What this exercise asks
• a. Which abilities appear on the "Abilities" line of the Bouncing Boy profile?
• b. Can you repeat word for word the part of the Bouncing Boy profile that opens with the words containing "DC Comics superhero" and closes with "Justice League Unlimited."?

Publication information
- Publisher: DC Comics
- First appearance: Action Comics #276 (May 1961)
- Created by: Jerry Siegel Jim Mooney

In-story information
- Alter ego: Charles Foster Taine
- Species: Metahuman
- Place of origin: Earth (31st century)
- Team affiliations: Legion of Super-Heroes
- Abilities: Inflation; Ball mimicry; Flight via ring;

= Bouncing Boy =

DC Comics superhero

Bouncing Boy (Charles Foster "Chuck" Taine) is a superhero appearing in American comic books by DC Comics, usually as a member of the Legion of Super-Heroes. Born on Earth, Bouncing Boy has the power to inflate like a giant ball and bounce around. A combination of invulnerability and velocity makes him a surprisingly useful combatant. Born without any powers, he received his abilities from a super-plastic formula he believed was soda. Bouncing Boy is known for sharing a long-term romantic relationship with fellow Legionnaire Triplicate Girl, whom he eventually marries. In the reboot Legion continuity, he is the Legion's mechanic.

Bouncing Boy has appeared in various media outside comics, primarily in association with the Legion. He is voiced by Michael Cornacchia in Legion of Super Heroes (2006) and Googy Gress in Justice League Unlimited.

==Publication history==
Bouncing Boy first appeared in Action Comics #276 (May 1961), and was created by Jerry Siegel and Jim Mooney. His addition to the Legion of Super-Heroes reflected Siegel's interest in comedy and provided a vehicle for humor.

Data extract
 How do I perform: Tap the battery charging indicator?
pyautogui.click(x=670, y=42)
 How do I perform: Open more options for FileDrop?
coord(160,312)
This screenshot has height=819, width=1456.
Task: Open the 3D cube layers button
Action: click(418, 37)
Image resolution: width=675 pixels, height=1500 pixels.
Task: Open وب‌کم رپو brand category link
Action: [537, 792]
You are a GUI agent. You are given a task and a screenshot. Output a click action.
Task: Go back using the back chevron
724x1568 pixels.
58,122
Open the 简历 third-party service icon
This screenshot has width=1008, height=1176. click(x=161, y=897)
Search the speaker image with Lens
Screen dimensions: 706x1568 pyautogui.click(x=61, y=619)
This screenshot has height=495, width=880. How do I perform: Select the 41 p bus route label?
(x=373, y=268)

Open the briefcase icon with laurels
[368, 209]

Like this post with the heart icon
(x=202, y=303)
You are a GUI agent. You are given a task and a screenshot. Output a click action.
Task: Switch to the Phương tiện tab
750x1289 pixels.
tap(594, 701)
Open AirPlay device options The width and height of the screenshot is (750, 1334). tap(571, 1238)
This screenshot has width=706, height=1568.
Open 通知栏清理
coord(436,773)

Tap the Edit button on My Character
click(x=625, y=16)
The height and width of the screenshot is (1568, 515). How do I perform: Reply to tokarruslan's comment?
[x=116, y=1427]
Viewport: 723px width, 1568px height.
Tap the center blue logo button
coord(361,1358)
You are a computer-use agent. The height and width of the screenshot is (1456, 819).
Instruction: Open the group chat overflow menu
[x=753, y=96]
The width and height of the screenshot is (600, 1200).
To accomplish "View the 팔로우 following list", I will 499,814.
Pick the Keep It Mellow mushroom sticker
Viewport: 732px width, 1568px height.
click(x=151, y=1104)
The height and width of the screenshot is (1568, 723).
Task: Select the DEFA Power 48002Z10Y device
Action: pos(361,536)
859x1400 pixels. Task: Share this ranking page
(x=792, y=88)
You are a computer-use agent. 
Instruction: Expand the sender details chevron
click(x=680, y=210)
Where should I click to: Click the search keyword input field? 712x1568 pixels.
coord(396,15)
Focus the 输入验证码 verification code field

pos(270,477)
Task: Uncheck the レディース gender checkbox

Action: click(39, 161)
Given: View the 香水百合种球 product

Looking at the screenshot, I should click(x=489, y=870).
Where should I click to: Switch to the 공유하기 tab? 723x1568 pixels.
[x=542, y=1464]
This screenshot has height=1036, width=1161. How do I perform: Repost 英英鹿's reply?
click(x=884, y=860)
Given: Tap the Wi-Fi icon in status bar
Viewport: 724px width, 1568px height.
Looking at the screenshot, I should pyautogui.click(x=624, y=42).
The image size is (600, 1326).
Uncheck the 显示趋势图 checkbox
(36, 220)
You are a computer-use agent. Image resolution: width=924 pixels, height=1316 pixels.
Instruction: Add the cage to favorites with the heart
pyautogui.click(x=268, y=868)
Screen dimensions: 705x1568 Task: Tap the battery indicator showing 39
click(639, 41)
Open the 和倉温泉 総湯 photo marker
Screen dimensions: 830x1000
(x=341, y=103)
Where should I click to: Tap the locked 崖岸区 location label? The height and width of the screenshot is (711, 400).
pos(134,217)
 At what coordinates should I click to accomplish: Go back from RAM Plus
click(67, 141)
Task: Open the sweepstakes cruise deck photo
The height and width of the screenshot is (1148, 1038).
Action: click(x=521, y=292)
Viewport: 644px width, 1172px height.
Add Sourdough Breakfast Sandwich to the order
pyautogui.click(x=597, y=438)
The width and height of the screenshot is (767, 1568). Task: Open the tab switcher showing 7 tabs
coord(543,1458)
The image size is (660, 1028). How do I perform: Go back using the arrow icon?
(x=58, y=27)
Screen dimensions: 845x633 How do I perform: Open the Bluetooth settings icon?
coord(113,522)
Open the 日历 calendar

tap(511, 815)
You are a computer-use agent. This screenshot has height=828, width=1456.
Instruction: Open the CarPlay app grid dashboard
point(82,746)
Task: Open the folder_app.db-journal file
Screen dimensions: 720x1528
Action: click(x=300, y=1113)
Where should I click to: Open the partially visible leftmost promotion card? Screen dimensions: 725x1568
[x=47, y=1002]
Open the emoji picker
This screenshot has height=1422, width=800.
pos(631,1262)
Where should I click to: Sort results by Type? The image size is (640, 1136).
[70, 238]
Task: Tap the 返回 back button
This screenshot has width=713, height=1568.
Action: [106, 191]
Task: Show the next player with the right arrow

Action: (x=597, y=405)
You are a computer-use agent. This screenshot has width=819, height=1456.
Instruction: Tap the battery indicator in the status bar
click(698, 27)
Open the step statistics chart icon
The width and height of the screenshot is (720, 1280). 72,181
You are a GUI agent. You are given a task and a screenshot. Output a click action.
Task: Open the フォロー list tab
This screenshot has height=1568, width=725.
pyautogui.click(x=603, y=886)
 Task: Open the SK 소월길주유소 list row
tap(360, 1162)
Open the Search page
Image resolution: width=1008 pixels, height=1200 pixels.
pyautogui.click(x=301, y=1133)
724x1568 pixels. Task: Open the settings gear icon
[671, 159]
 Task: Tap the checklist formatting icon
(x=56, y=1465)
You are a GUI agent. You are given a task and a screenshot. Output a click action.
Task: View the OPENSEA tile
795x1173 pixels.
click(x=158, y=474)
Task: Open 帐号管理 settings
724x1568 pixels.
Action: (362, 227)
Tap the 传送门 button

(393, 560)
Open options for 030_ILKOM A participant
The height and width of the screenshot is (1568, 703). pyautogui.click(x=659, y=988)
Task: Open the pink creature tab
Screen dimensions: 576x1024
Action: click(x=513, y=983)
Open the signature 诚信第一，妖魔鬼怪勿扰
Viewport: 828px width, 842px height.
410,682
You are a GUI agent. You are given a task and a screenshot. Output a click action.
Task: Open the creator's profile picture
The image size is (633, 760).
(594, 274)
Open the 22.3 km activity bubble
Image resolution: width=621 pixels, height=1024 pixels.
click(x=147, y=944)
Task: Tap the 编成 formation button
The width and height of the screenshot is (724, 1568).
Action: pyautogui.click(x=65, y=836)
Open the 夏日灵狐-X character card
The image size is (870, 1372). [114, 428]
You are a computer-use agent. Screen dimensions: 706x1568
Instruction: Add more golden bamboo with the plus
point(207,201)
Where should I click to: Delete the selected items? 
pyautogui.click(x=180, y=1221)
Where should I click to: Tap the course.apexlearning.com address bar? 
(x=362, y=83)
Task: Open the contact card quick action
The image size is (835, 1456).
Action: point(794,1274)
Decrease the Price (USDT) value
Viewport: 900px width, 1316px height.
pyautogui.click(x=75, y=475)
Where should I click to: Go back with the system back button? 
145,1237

Answers to the exercise
• a. Inflation; Ball mimicry; Flight via ring

• b.
DC Comics superhero

Bouncing Boy (Charles Foster "Chuck" Taine) is a superhero appearing in American comic books by DC Comics, usually as a member of the Legion of Super-Heroes. Born on Earth, Bouncing Boy has the power to inflate like a giant ball and bounce around. A combination of invulnerability and velocity makes him a surprisingly useful combatant. Born without any powers, he received his abilities from a super-plastic formula he believed was soda. Bouncing Boy is known for sharing a long-term romantic relationship with fellow Legionnaire Triplicate Girl, whom he eventually marries. In the reboot Legion continuity, he is the Legion's mechanic.

Bouncing Boy has appeared in various media outside comics, primarily in association with the Legion. He is voiced by Michael Cornacchia in Legion of Super Heroes (2006) and Googy Gress in Justice League Unlimited.